Lions Gate Entertainment Corp., the independent film studio that produced “The Hunger Games,” posted an unexpected first-quarter loss of $44.2 million, citing costs to market five pictures.
The net loss amounted to 33 cents a share and compared with profit of $10.3 million, or 8 cents a share, a year earlier, Vancouver-based Lions Gate said yesterday in a statement. Sales in the fiscal period ended June 30 rose 81 percent to $471.8 million, reflecting the takeover of Summit Entertainment and beating the average analyst estimate of $447.3 million.
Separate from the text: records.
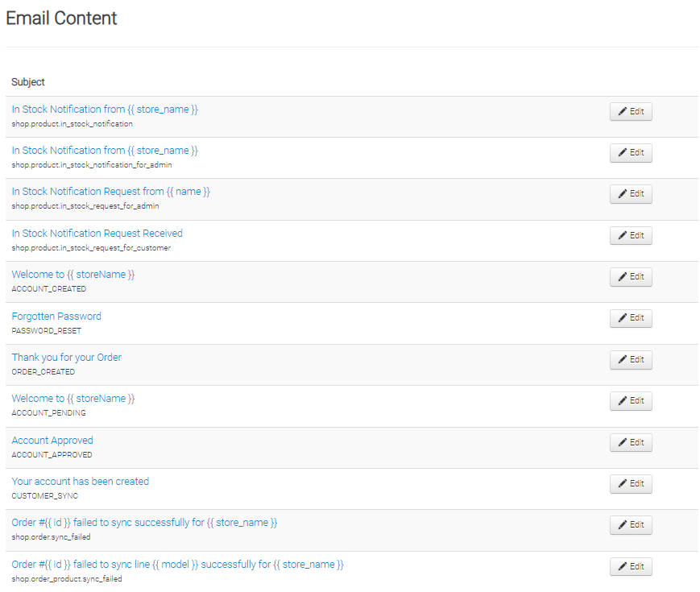Edit the in_stock_request_for_customer template

pos(631,236)
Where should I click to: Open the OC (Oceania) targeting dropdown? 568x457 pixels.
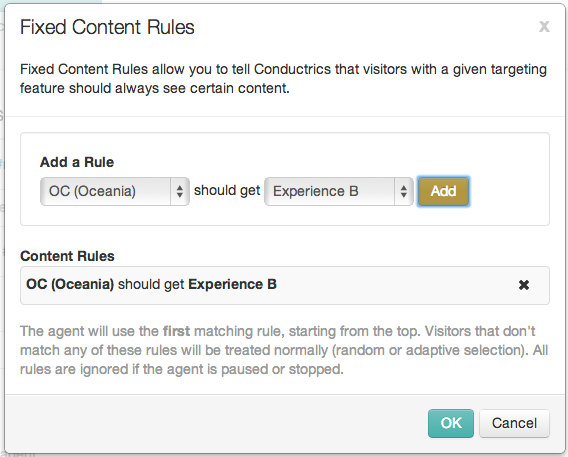(114, 191)
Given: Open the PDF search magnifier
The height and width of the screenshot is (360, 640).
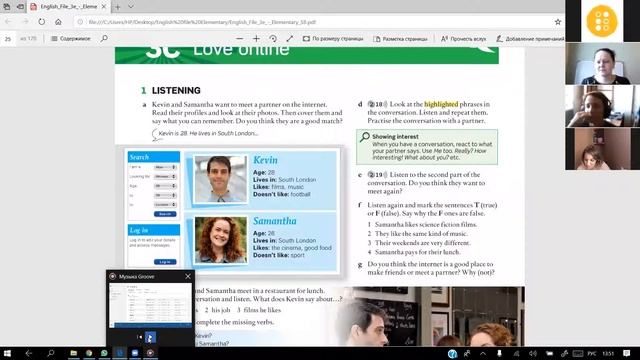Looking at the screenshot, I should coord(104,38).
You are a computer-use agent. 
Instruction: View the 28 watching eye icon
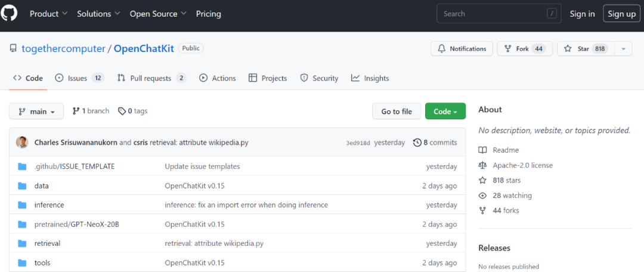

Results were hurt by a $90 million increase in movie marketing costs tied to releases, including the horror picture “The Cabin in the Woods” and the comedy “What to Expect When You’re Expecting,” which Lions Gate predicted will be profitable on an “ultimate basis.” The studio also cited expenses of almost $10 million related to the Summit acquisition.
“The takeaway is that Lions Gate expects all of those film titles to be ultimately profitable,” said Tuna Amobi, an analyst with Standard & Poor’s, in an interview. “When they can say that, it’s a big thing. You spend upfront and realize the benefits in a later quarter,” said Amobi, who recommends buying the shares.
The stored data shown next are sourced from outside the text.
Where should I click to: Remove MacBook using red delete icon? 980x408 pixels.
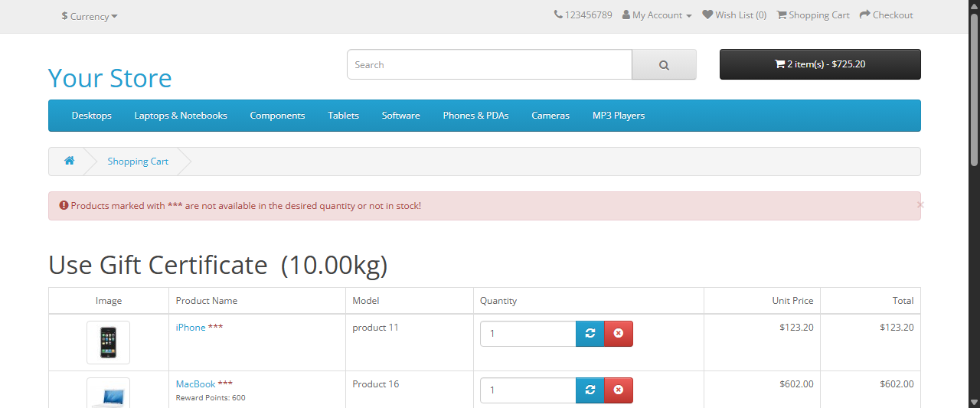click(619, 390)
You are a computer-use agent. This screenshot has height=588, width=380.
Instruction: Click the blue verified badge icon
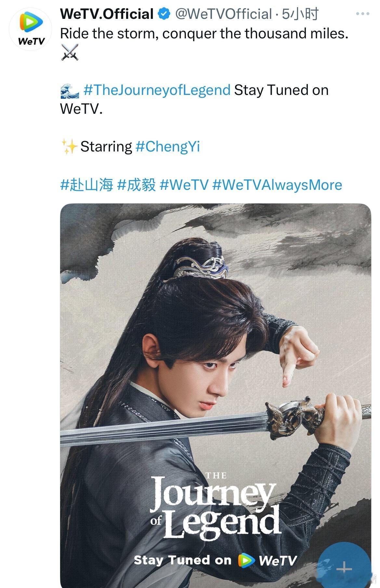164,14
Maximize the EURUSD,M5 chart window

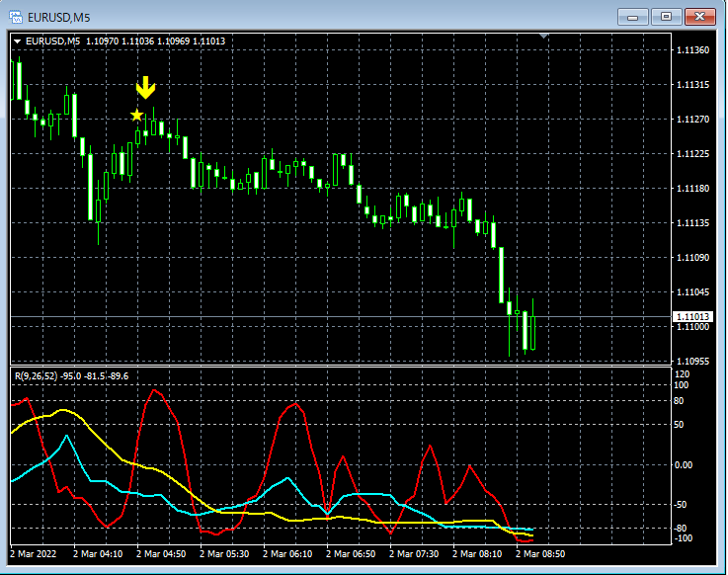click(667, 16)
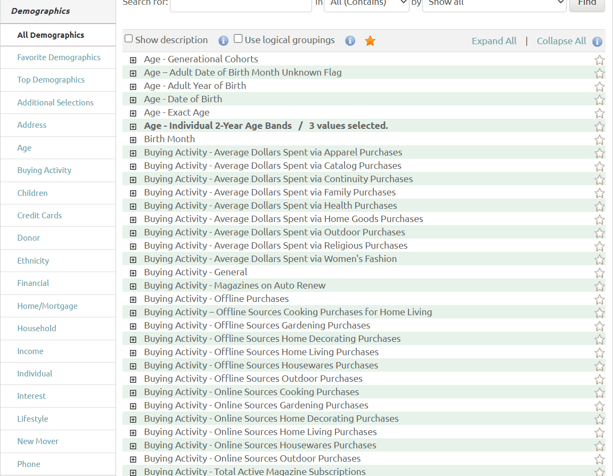Click the Search for text field
This screenshot has height=476, width=613.
pos(240,4)
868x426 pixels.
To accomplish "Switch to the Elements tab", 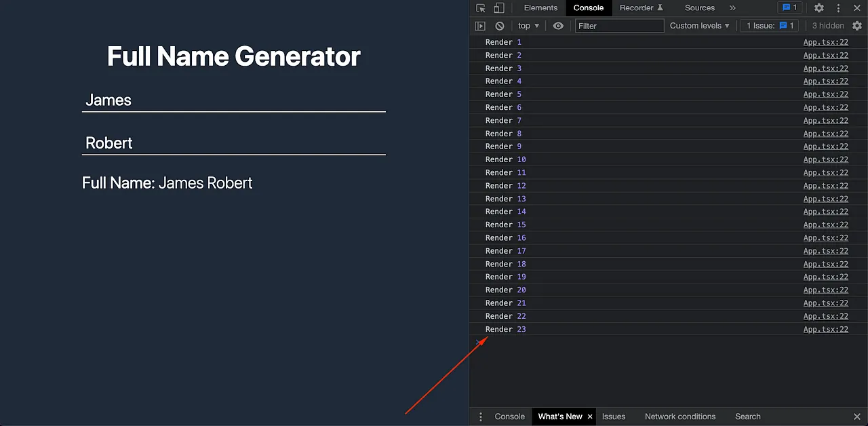I will [540, 7].
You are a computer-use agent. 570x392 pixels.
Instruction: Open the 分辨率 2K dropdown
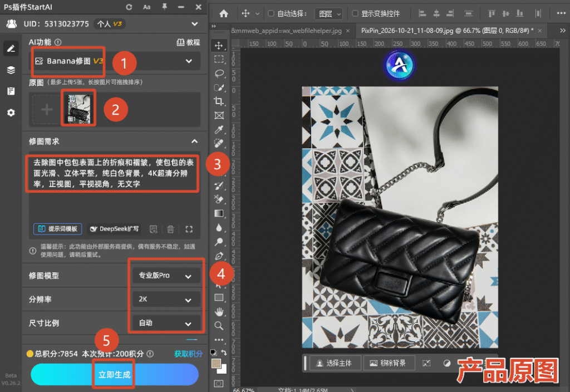click(x=165, y=299)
In the quarter, analysts were projecting a profit of 18 cents a share excluding items, the average of seven estimates compiled by Bloomberg.
Revenue increased on contributions from Summit and ticket sales of “The Hunger Games.” The film, based on the Suzanne Collins young-adult novel, cost about $78 million to make and generated $684 million in worldwide sales, according to Box Office Mojo. The movie was released on March 23, a week before the first quarter began.
Lions Gate fell as much as 3.8 percent to $12.75 in extended trading yesterday, after declining 2.8 percent to $13.25 at the close in New York. The shares have gained 59 percent this year.
(Lions Gate plans a conference call at 9 a.m. New York time today at +1-800-230-1059 for U.S. callers and +1-612-234-9960 for others.)